5

这是一个小例子:

X1 <- c("AC", "AC", "AC", "CA", "TA", "AT", "CC", "CC")
X2 <- c("AC", "AC", "AC", "CA", "AT", "CA", "AC", "TC")
X3 <- c("AC", "AC", "AC", "AC", "AA", "AT", "CC", "CA")
mydf1 <- data.frame(X1, X2, X3)

输入数据框

  X1 X2 X3
1 AC AC AC
2 AC AC AC
3 AC AC AC
4 CA CA AC
5 TA AT AA
6 AT CA AT
7 CC AC CC
8 CC TC CA

功能

# Function 
atgc <- function(x) {
 xlate <- c( "AA" = 11, "AC" = 12, "AG" = 13, "AT" = 14,
"CA"= 12, "CC" = 22, "CG"= 23,"CT"= 24,
 "GA" = 13, "GC" = 23, "GG"= 33,"GT"= 34,
 "TA"= 14,  "TC" = 24, "TG"= 34,"TT"=44,
"ID"= 56, "DI"= 56, "DD"= 55, "II"= 66
 )
  x =   xlate[x]
 }
outdataframe <- sapply (mydf1, atgc)
outdataframe
   X1 X2 X3
AA 11 11 12
AA 11 11 12
AA 11 11 12
AG 13 13 12
CA 12 12 11
AC 12 13 13
AT 14 11 12
AT 14 14 14

问题,AC 在输出中不等于 12,而是 11,其他情况类似。乱七八糟!

(Exta:我也不知道如何摆脱行名。)

4

4 回答 4

4

只需使用apply和转置:

t(apply (mydf1, 1, atgc))

要使用sapply,然后使用:

  1. stringsAsFactors=FALSE创建数据框时,即

    mydf1 <- data.frame(X1, X2, X3, stringsAsFactors=FALSE)
    

    (感谢@joran)或

  2. 将函数的最后一行更改为:x = xlate[as.vector(x)]

于 2012-04-27T15:50:04.807 回答
1

`match 函数可以使用带有“字符”类的目标匹配向量的因子参数:

atgc <- function(fac){ c(11, 12, 13, 14, 
12, 22, 23, 24, 
13, 23, 33, 34, 
14, 24, 34,44, 
56, 56, 55, 66 )[ 
match(fac, 
  c("AA", "AC", "AG", "AT",
    "CA", "CC", "CG","CT",
    "GA", "GC", "GG","GT" ,
    "TA",  "TC", "TG","TT",
    "ID", "DI", "DD", "II") )
                ]}
#The match function returns an index that is designed to pull from a vector.
 sapply(mydf1, atgc)
     X1 X2 X3
[1,] 12 12 12
[2,] 12 12 12
[3,] 12 12 12
[4,] 12 12 12
[5,] 14 14 11
[6,] 14 12 14
[7,] 22 12 22
[8,] 22 24 12
于 2012-04-27T16:22:19.970 回答
0

这样,您只需为矩阵中的每个字母提供替换值,而无需仔细检查以确保您考虑了所有组合并正确匹配它们,尽管在您的示例中组合是有限的。

用值及其替代定义列表:

trans <- list(c("A","1"),c("C","2"),c("G","3"),c("T","4"),
  c("I","6"),c("D","5"))

使用定义替换函数gsub()

atgc2 <- function(myData, x) gsub(x[1], x[2], myData)

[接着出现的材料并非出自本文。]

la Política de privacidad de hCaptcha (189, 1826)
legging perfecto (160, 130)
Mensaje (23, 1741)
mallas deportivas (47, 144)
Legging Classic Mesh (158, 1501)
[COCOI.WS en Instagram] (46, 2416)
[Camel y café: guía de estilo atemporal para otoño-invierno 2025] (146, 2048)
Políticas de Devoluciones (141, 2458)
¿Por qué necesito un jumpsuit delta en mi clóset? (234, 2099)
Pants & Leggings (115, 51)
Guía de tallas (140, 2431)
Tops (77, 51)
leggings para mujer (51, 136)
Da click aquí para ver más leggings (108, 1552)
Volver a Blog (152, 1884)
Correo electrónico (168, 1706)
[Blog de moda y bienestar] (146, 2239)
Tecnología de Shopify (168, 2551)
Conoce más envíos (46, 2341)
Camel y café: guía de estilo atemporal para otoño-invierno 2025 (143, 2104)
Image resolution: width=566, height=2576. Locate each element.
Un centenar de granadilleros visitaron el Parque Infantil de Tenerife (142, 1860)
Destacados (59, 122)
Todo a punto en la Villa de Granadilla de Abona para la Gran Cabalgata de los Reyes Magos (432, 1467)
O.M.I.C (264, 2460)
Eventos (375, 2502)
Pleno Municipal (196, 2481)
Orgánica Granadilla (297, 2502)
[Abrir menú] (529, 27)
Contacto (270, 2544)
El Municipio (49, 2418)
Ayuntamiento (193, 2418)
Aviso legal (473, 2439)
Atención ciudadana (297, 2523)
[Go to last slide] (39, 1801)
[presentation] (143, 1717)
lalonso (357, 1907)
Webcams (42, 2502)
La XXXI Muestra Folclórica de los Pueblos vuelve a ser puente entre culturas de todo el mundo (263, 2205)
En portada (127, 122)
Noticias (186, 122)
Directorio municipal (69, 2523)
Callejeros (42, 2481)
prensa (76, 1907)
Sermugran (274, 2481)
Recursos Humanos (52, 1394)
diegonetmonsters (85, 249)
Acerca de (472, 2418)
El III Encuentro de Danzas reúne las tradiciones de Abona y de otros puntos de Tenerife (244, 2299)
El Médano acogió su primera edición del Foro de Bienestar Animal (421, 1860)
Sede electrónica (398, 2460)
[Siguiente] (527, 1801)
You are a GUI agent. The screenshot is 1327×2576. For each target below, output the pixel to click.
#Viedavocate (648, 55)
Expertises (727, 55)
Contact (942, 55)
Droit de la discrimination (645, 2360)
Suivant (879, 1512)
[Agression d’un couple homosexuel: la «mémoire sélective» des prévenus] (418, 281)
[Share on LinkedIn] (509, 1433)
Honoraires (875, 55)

创建一个具有替换值的矩阵mydf1(在这种情况下,转换为矩阵会根据需要返回字符值gsub(),但您需要在继续之前检查这是否适用于任何其他数据)

mymat <- Reduce(atgc2, trans, init = as.matrix(mydf1))

中的值mymat仍然是它们最初出现的顺序,所以"AC" = "12""CA" = "21",所以重新排序它们(并将它们转换为数值)

ansVec <- sapply( strsplit( mymat, split = ""),
  function(x) as.numeric( paste0( sort( as.numeric(x) ), collapse = "")))

该对象ansVec是一个向量,因此将其转换回 data.frame

( mydf2 <- data.frame( matrix( ansVec, nrow = nrow(mydf1) ) ) )
#   X1 X2 X3
# 1 12 12 12
# 2 12 12 12
# 3 12 12 12
# 4 12 12 12
# 5 14 14 11
# 6 14 12 14
# 7 22 12 22
# 8 22 24 12

对于这种情况,其他答案肯定更快。但是,随着替换操作变得越来越复杂,我认为这种解决方案可能会带来一些好处。但是,此方法无法解决的一个方面是检查字符串"ATTGCG"中的"ATT""TTG"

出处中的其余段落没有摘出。